8.8 — Type deduction for functions

Consider the following program:

int add(int x, int y)
{
    return x + y;
}

When this function is compiled, the compiler will determine that x + y evaluates to an int, then ensure that type of the return value matches the declared return type of the function (or that the return value type can be converted to the declared return type).

Since the compiler already has to deduce the return type from the return statement, in C++14, the auto keyword was extended to do function return type deduction. This works by using the auto keyword in place of the function’s return type.

For example:

auto add(int x, int y)
{
    return x + y;
}

Because the return statement is returning an int value, the compiler will deduce that the return type of this function is int.

When using an auto return type, all return values must be of the same type, otherwise an error will result. For example:

auto someFcn(bool b)
{
    if (b)
        return 5; // return type int
    else
        return 6.7; // return type double
}

In the above function, the two return statements return values of different types, so the compiler will give an error. If such a case is desired for some reason, either static_cast some or all of the return values so they are the same type, or explicitly specify a return type for your function.

A major downside of functions that use an auto return type is that such functions must be fully defined before they can be used (a forward declaration is not sufficient). For example:

#include <iostream>

auto foo();

int main()
{
    std::cout << foo(); // the compiler has only seen a forward declaration at this point
    return 0;
}

auto foo()
{
    return 5;
}

On the author’s machine, this gives the following compile error:

error C3779: 'foo': a function that returns 'auto' cannot be used before it is defined.

This makes sense: a forward declaration does not have enough information for the compiler to deduce the function’s return type.
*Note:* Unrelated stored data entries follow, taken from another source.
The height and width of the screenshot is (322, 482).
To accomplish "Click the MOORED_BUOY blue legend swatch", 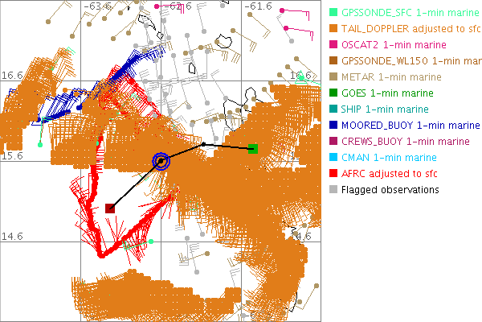I will tap(333, 126).
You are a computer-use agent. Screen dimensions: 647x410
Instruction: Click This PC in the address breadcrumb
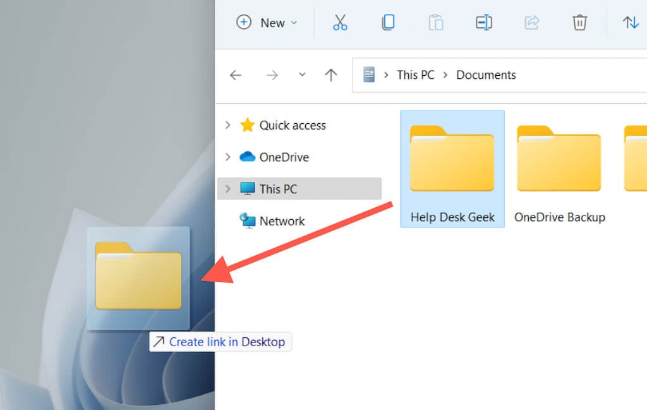pos(416,75)
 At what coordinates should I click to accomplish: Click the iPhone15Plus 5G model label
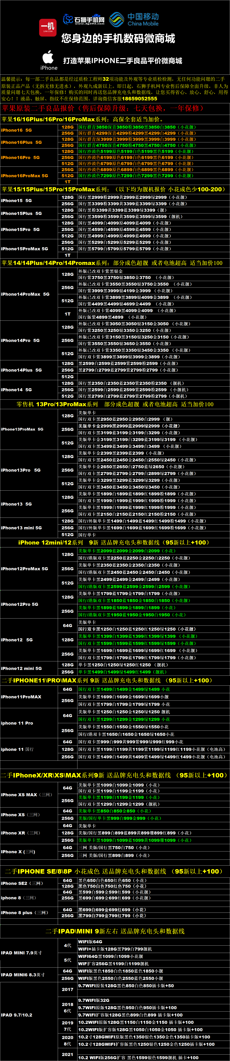21,213
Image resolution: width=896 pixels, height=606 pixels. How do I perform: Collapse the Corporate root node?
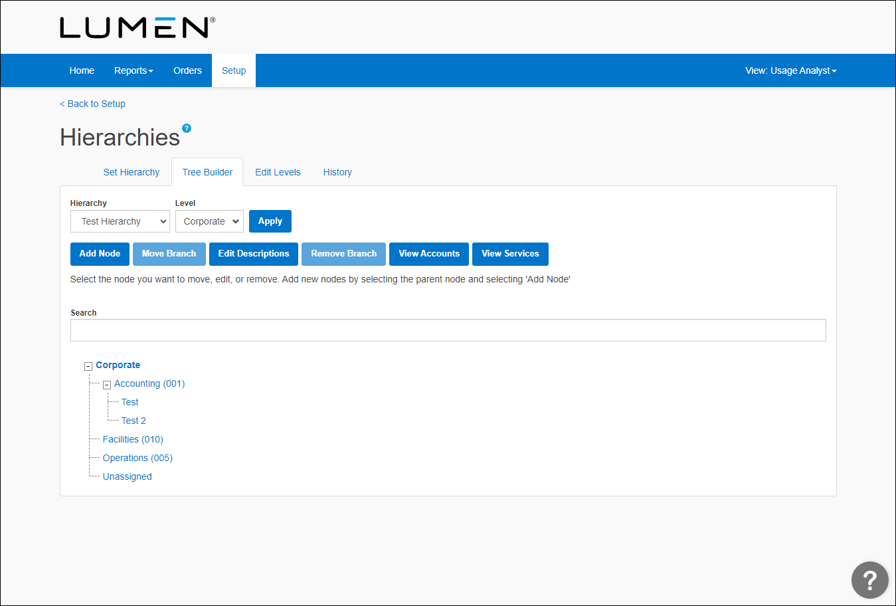88,366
This means normal functions that return auto are typically only callable from within the file in which they are defined.

Unlike type deduction for objects, there isn’t as much consensus on best practices for function return type deduction. When using type deduction with objects, the initializer is always present as part of the same statement, so it’s usually not overly burdensome to determine what type will be deduced. With functions, that is not the case -- when looking at a function’s prototype, there is no context to help indicate what type the function returns. A good programming IDE should make clear what the deduced type of the function is, but in absence of having that available, a user would actually have to dig into the function body itself to determine what type the function returned. The odds of mistakes being made are higher. And the inability for such functions to be forward declared limits their usefulness in multi-file programs.

Best practice

Favor explicit return types over function return type deduction for normal functions.
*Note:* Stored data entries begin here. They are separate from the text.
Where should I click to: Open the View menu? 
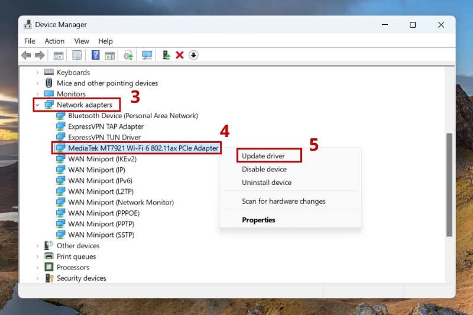click(x=82, y=41)
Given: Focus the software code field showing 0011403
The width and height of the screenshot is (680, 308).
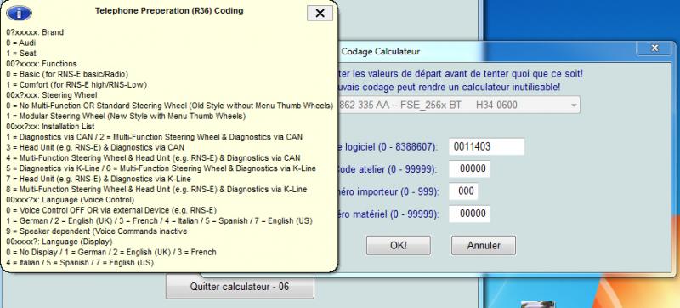Looking at the screenshot, I should [x=486, y=146].
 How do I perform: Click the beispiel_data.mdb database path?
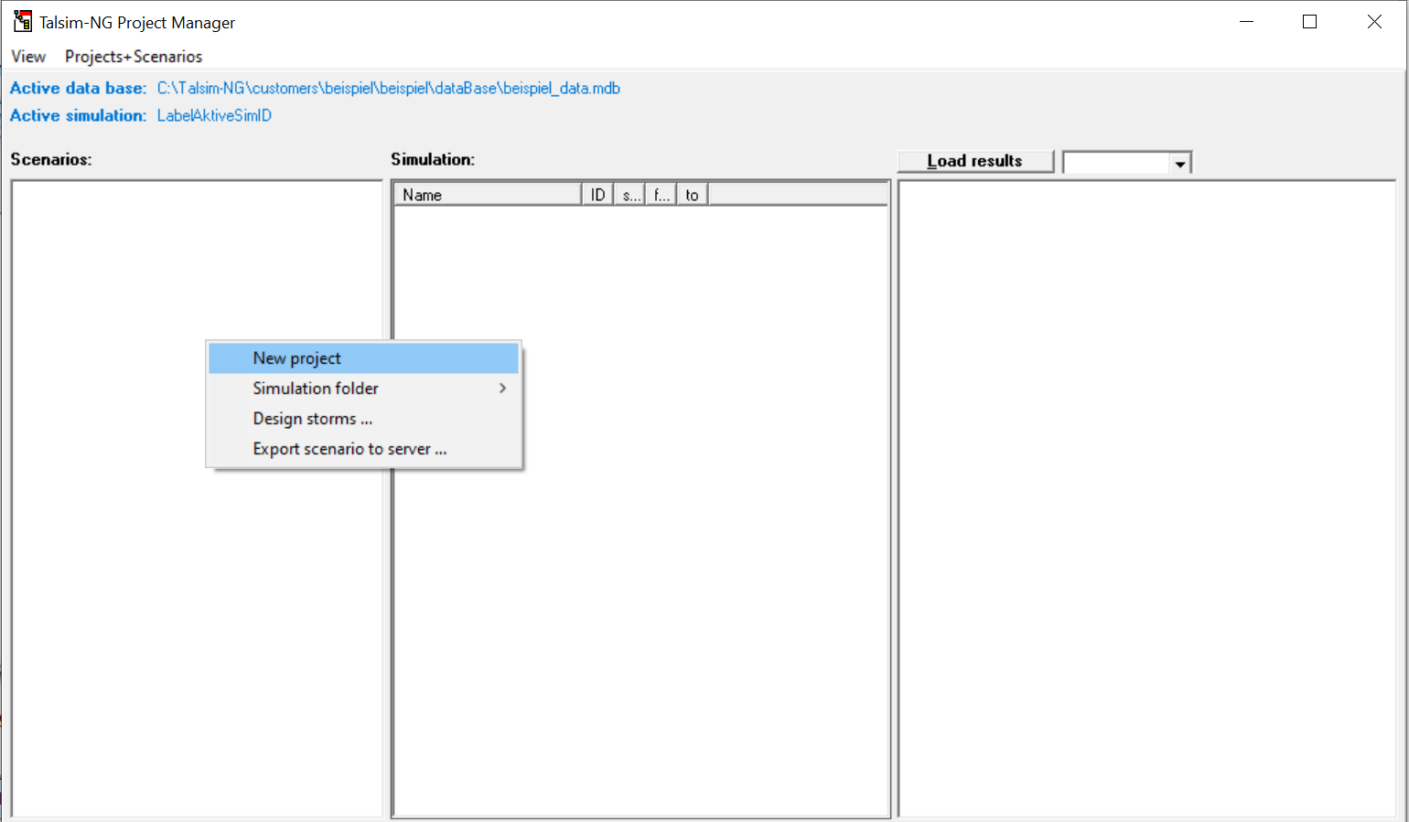coord(388,89)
Trailing return type syntax

The auto keyword can also be used to declare functions using a trailing return syntax, where the return type is specified after the rest of the function prototype.

Consider the following function:

int add(int x, int y)
{
  return (x + y);
}

Using the trailing return syntax, this could be equivalently written as:

auto add(int x, int y) -> int
{
  return (x + y);
}

In this case, auto does not perform type deduction -- it is just part of the syntax to use a trailing return type.

Why would you want to use this?

One nice thing is that it makes all of your function names line up:

auto add(int x, int y) -> int;
auto divide(double x, double y) -> double;
auto printSomething() -> void;
auto generateSubstring(const std::string &s, int start, int len) -> std::string;

The trailing return syntax is also required for some advanced features of C++, such as lambdas (which we cover in lesson 11.13 -- Introduction to lambdas (anonymous functions)).

For now, we recommend the continued use of the traditional function return syntax except in situations that require the trailing return syntax.

Type deduction can’t be used for function parameter types

Many new programmers who learn about type deduction try something like this:

#include <iostream>

void addAndPrint(auto x, auto y)
{
    std::cout << x + y;
}

int main()
{
    addAndPrint(2, 3); // case 1: call addAndPrint with int parameters
    addAndPrint(4.5, 6.7); // case 2: call addAndPrint with double parameters
}

Unfortunately, type deduction doesn’t work for function parameters, and prior to C++20, the above program won’t compile (you’ll get an error about function parameters not being able to have an auto type).

In C++20, the auto keyword was extended so that the above program will compile and function correctly -- however, auto is not invoking type deduction in this case. Rather, it is triggering a different feature called function templates that was designed to actually handle such cases.

Related content

We introduce function templates in lesson 8.13 -- Function templates, and discuss use of auto in the context of function templates in lesson 8.15 -- Function templates with multiple template types.